Similarly, apps like Cricbuzz use many computers working together to handle millions of live score requests.
So the question is:
How does Cricbuzz ensure that live score updates always appear in the correct order?
This is where tools like Apache Kafka come in.
Kafka is a distributed event streaming platform designed to handle large amounts of real-time data.
In simple terms, it acts like a central pipeline for events.
Whenever something happens in a system, for example:
a cricket ball is bowled
a run is scored
a wicket falls
that event is sent to Kafka.
Kafka then:
stores the events in order
processes them very quickly
delivers them to multiple services that need the data
This allows platforms like Cricbuzz to process millions of live score updates in real time while keeping the sequence correct.
Its mainly consists of three important parts:
A topic is simply a name for a type of event.
For example, in a cricket scoring system we might have a topic like score_update
Every time something happens in the match a run, a wicket, message related to the score is sent to this topic.
You can think of a topic like a timeline where related events are recorded.
A producer is the system that sends messages to Kafka.
In our example, the scoring system that records each ball could act as a producer.
Whenever a ball is completed, it sends a message like this:
Message {
topic: "score_update",
body: {
over: 5.3,
runs: 4,
batsman: "Rohit"
}
}
Kafka receives this message and stores it inside the score_update topic.
Now imagine millions of people checking the score at the same time.
One machine processing all the messages would become slow.

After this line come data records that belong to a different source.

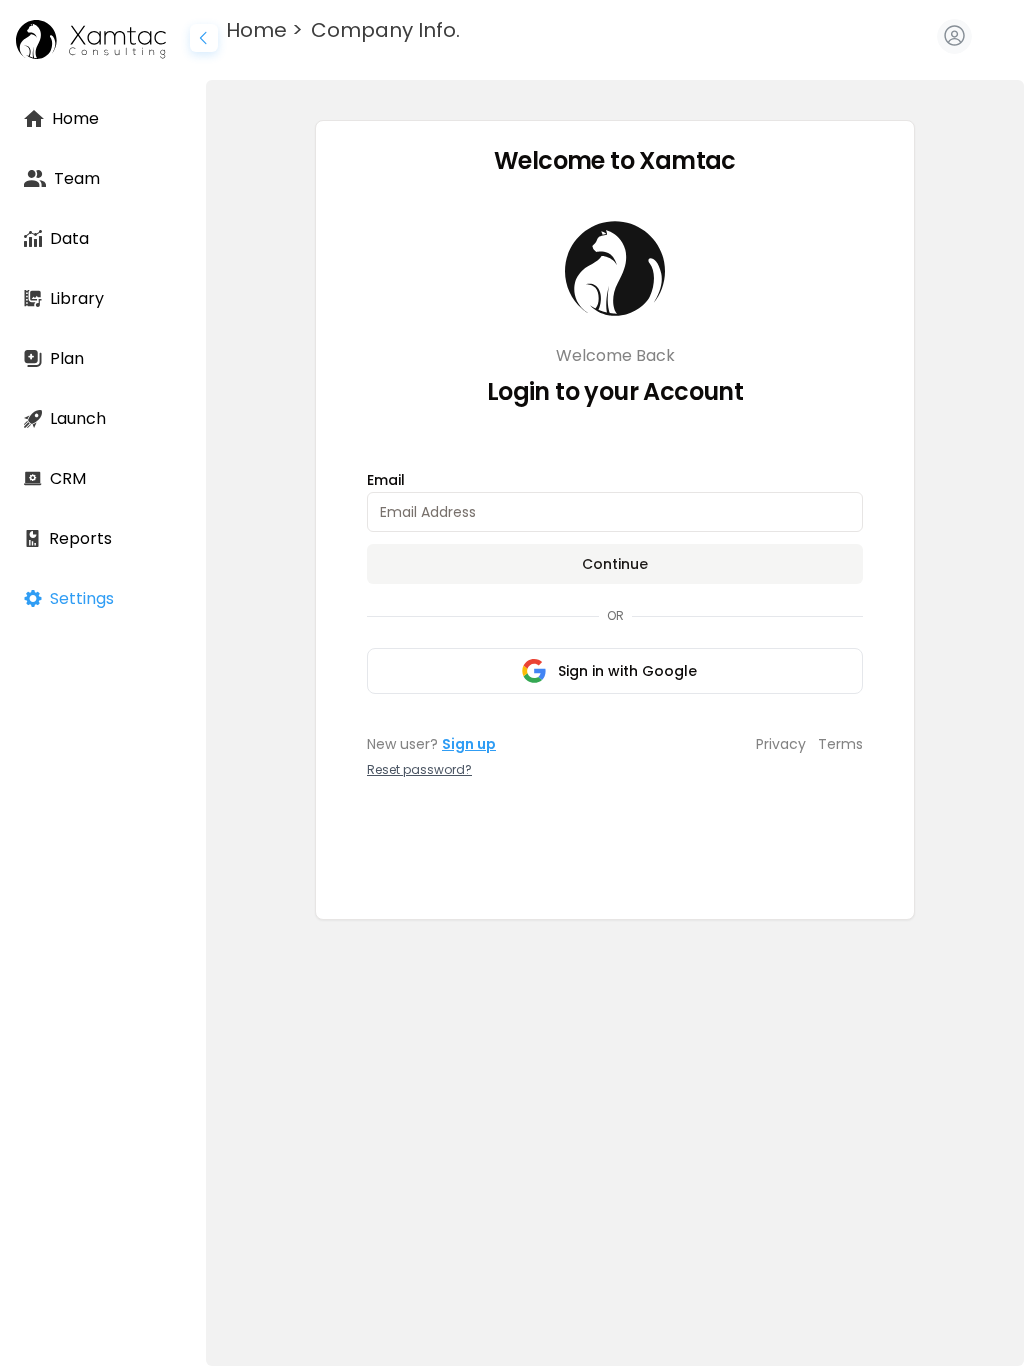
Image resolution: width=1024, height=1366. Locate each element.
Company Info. (385, 30)
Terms (840, 744)
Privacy (781, 744)
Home (256, 30)
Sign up (469, 744)
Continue (615, 564)
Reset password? (419, 770)
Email (386, 480)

So Kafka splits a topic into multiple partitions.
Each partition can be processed by a different machine, which allows the system to handle a large amount of data efficiently.
Example:
topic : score_update
[ partition 0 , partition 1, partition 2]

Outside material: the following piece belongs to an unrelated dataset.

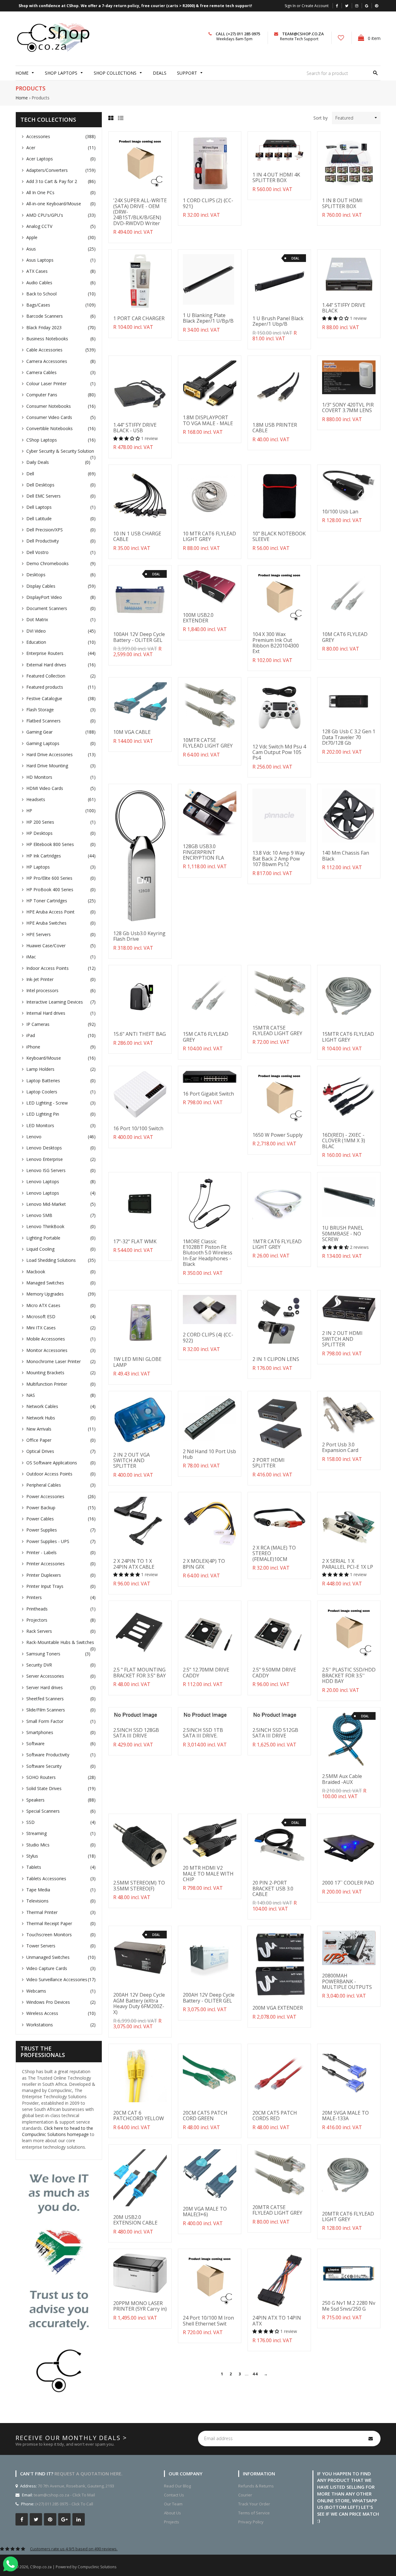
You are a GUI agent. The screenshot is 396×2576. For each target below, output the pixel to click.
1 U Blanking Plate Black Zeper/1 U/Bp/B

Messages are distributed across these partitions.
Kafka often uses a partition key (such as match_id) so that all events for the same match go to the same partition. This ensures that ball-by-ball updates remain in order.
Partition = ordered sequence of messages
A consumer is a system that reads events from Kafka.
For example:
a service that updates the live score API
a service that sends notifications
a service that calculates match statistics
Consumers subscribe to a topic to read its events.
When they connect to Kafka, they also provide a consumer group id.
Example:
consumerGroupId: "SEND_LIVE_SCORE"
topic: "score_update"
The consumer group tells Kafka that these consumers belong to the same processing group.
Kafka then distributes the partitions among the consumers in that group so that the work is shared.
Every message is available to all consumer groups.
Inside each consumer group, partitions are assigned to consumers so that only one consumer processes messages from a partition.
This is why Kafka is used in systems where maintaining event order while enabling parallel processing across multiple machines is critical.